Friday, September 15, 2006

saving money


Have a little extra to hang out??

I wonder what the neighbors would think if I hung out some money. Problem is having the money in the first place.

So maybe some of you already started your rollovers and pension stuff. I didn't do much other than look at the account online until today. I just called the benefit center (877-275-8947) today and went through the automated selection hell (different voices at the various stages - someone should rate these prompts). Finally, spoke to a rep and started the pension cash out process.

Ok, for you that already did this or maybe didn't have a vested account you can skip reading this now.

So here's my unofficial advice

1) if you don't know your password - find it or get that fixed - you need it
2) rolling the money over - setup a rollover account now that moves this process along
3) expect this to go slow
4) They only do the pension payouts on the first of the month
5) to get the next month the paperwork needs to be in by the 10th of month before
6) I already missed Oct (oh, you don't care about that - sorry back to advice)
7) the calculation changes based on some government interest rate (I think it's Treasury bond rate) - the important note here is the calculation changes month to month.
8) back to that slow part - now I'm waiting 7-10 days for the paperwork

Comment - I wish the company helped us more with setting this up before we left.

4 comments:

wkellyo said...

I was told that my pension would take 20 days to manually recalculate because corporate apparently was adding funds to my pension account while I was a contractor (prior to being an official full-time employee).
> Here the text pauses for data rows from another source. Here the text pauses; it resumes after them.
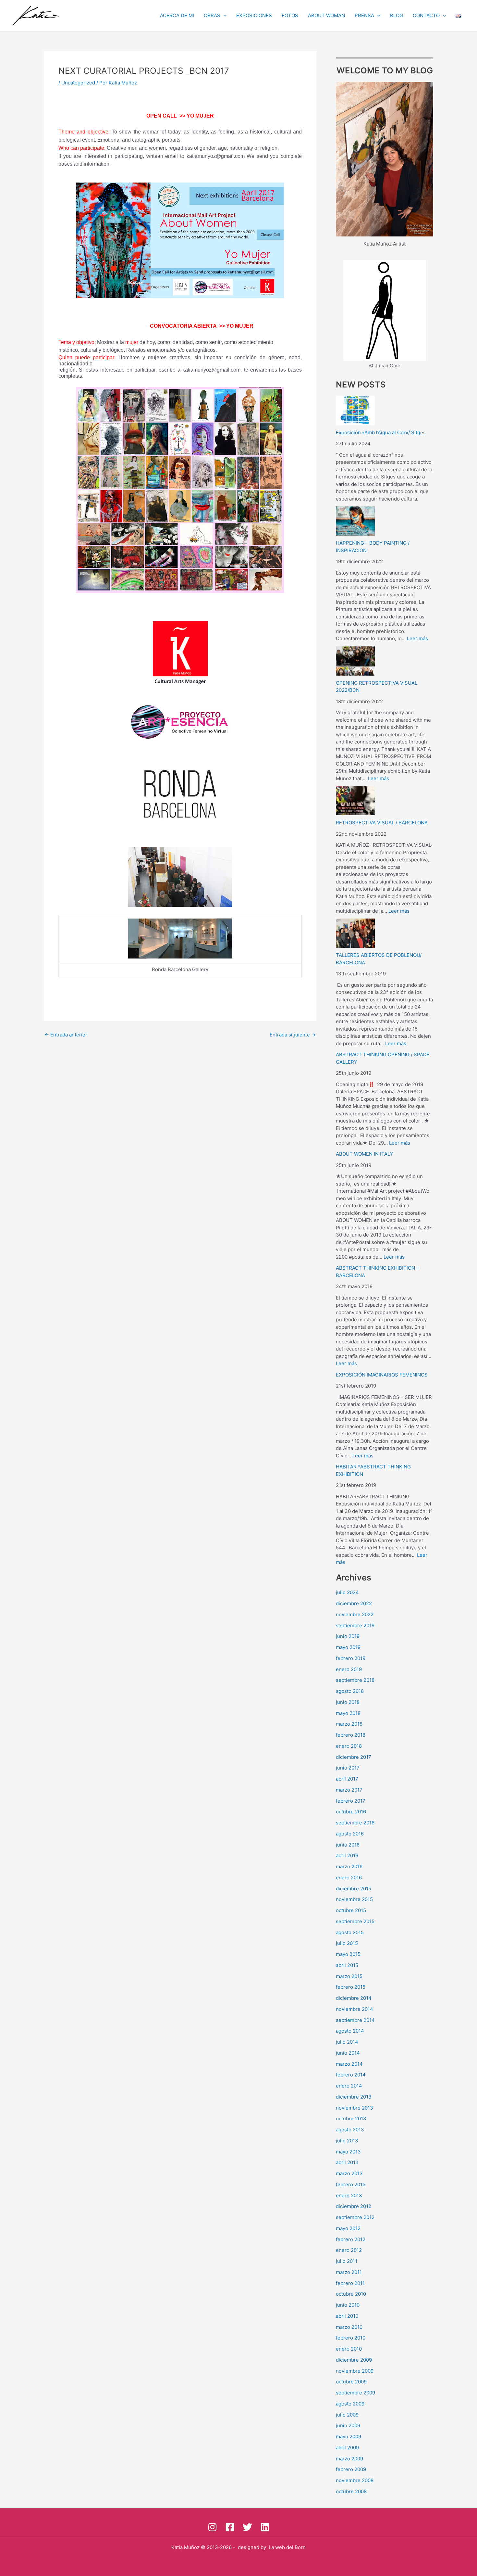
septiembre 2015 (355, 1921)
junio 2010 (348, 2305)
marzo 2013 (349, 2173)
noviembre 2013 (354, 2108)
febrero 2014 (351, 2075)
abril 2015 (347, 1965)
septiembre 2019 (355, 1625)
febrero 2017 (350, 1801)
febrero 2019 (350, 1658)
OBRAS (212, 15)
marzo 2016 (349, 1866)
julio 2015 (347, 1943)
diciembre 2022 (354, 1603)
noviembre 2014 (354, 2009)
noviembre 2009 (354, 2371)
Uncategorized (78, 83)
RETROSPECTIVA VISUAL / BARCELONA (382, 822)
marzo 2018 (349, 1724)
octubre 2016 (351, 1811)
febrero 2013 (351, 2184)
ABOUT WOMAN (326, 15)
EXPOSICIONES (254, 15)
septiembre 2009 (355, 2393)
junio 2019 (348, 1636)
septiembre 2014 (355, 2020)
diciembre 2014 (354, 1998)
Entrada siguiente (293, 1034)
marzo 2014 (349, 2064)
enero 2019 (349, 1669)
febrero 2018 (350, 1735)
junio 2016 (348, 1845)
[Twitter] (247, 2527)
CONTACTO (426, 15)
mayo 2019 (348, 1647)
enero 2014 (349, 2086)
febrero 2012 (350, 2239)
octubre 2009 (351, 2382)
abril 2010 (347, 2316)
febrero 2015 (350, 1987)
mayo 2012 (348, 2228)
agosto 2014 (350, 2031)
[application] (223, 16)
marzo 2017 (349, 1790)
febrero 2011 (350, 2283)
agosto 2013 (350, 2129)
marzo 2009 (349, 2458)
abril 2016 (347, 1855)
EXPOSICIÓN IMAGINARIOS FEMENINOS (382, 1375)
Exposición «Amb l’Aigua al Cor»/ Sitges (381, 432)
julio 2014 (347, 2042)
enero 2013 (349, 2195)
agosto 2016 (350, 1834)
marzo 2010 (349, 2327)
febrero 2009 (351, 2469)
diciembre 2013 (354, 2097)
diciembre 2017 (353, 1757)
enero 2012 (349, 2250)
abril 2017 (347, 1779)
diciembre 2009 (354, 2360)
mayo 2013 (348, 2152)
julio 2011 (346, 2261)
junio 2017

Well... it turns out that the manual recalculation was the same as it was before they started the process.

Heed the advice thus far. You NEED the password to access the asinine voice prompted system. I got my paperwork the other day, signed and mailed it to Lincolnshire. I now will wait for the check to send to my broker.

The Fidelity process was somewhat smoother. You need to have the IRS disclosure papers in front of you otherwise Fidelity will not roll your dough. I got that check this week too.
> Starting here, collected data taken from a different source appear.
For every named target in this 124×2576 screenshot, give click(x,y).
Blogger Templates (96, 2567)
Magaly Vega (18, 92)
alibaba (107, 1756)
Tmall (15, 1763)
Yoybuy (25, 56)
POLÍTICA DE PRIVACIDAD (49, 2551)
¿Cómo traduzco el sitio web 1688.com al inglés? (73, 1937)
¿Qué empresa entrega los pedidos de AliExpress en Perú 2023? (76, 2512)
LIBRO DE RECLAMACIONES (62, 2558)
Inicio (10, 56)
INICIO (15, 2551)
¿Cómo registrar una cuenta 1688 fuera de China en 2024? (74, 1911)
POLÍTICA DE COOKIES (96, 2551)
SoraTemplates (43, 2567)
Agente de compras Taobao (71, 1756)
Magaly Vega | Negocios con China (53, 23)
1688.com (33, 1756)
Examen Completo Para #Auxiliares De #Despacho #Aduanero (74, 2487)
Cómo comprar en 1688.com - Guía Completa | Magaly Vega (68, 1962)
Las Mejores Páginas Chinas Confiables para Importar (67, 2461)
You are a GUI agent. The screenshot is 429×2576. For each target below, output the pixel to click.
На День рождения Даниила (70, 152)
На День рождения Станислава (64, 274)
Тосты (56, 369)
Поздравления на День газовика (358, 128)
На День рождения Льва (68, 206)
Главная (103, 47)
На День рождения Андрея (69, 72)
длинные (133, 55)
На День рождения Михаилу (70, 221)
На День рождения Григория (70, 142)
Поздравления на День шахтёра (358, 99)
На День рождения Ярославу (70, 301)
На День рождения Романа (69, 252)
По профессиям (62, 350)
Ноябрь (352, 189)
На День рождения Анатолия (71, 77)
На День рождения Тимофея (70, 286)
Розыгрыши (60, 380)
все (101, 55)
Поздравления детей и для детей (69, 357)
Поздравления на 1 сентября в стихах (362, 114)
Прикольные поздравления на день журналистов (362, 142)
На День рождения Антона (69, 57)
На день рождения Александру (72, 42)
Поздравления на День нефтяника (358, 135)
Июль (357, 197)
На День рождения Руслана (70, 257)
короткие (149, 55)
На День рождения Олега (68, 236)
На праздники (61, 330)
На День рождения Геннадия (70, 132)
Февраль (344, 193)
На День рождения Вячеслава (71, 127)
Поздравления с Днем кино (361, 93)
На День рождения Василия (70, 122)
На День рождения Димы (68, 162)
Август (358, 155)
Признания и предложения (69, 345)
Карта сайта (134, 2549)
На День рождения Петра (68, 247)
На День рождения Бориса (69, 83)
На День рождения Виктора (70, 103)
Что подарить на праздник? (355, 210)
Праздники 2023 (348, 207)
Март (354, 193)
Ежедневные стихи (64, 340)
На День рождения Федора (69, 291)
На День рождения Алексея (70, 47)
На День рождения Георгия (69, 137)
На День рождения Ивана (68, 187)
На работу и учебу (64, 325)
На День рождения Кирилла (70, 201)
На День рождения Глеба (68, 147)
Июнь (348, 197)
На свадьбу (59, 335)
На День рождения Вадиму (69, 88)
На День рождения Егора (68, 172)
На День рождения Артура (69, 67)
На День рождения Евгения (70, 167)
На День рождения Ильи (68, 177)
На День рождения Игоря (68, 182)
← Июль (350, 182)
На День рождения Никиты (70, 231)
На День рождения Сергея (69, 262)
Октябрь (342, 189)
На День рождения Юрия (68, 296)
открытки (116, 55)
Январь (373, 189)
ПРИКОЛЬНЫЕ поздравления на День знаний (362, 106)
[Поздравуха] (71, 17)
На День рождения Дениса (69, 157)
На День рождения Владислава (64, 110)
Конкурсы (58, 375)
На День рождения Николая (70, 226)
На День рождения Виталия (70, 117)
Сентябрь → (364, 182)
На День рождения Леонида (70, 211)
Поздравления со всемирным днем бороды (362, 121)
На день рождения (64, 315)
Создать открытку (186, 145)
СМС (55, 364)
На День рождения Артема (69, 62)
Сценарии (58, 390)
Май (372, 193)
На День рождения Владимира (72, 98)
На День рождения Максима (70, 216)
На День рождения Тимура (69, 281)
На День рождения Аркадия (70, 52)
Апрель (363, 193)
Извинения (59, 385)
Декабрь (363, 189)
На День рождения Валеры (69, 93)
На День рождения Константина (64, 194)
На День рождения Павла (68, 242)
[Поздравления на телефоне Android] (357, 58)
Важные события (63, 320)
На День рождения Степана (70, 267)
All in all, I do not have any major complaints about my time since June 2003. The last 30 days though have been another story.

Bill Lisleman said...

As two of you commented, I also expect the 401K transfer to be easier than the pension payout.

So now that some of you have these self directed IRA investments what ideas do you have for investing?

I expect some of you may have a bias against VZ, but in my IRA investing that stock has been one of my better ones. Of course, I always seem to find some loser stocks.

A bit of stock investing advice I heard recently - It's certain you will lose money, you just need to gain more than the losses.

Anytime I start talking stocks, I like to set the expectations with the story of my diversification buy of Enron. Wow that was a bad trip.

Well maybe you'll go with some funds or bonds like many people do.

I think the control of the money is important.

wkellyo said...

One of my sisters is a broker for Edward Jones and I get a break on some of the fees. I talked with her this morning and she is recommending some Goldman Sachs funds in a Traditional IRA. I am going to throw the pension money in there too.

As for the severance money, I also have a Roth IRA -- which I will contribute to on a semi-monthly basis. I am throwing a portion into a set of rolling CD's as well.

wkellyo said...

One of my sisters is a broker for Edward Jones and I get a break on some of the fees. I talked with her this morning and she is recommending some Goldman Sachs funds in a Traditional IRA. I am going to throw the pension money in there too.

As for the severance money, I also have a Roth IRA -- which I will contribute to on a semi-monthly basis. I am throwing a portion into a set of rolling CD's as well.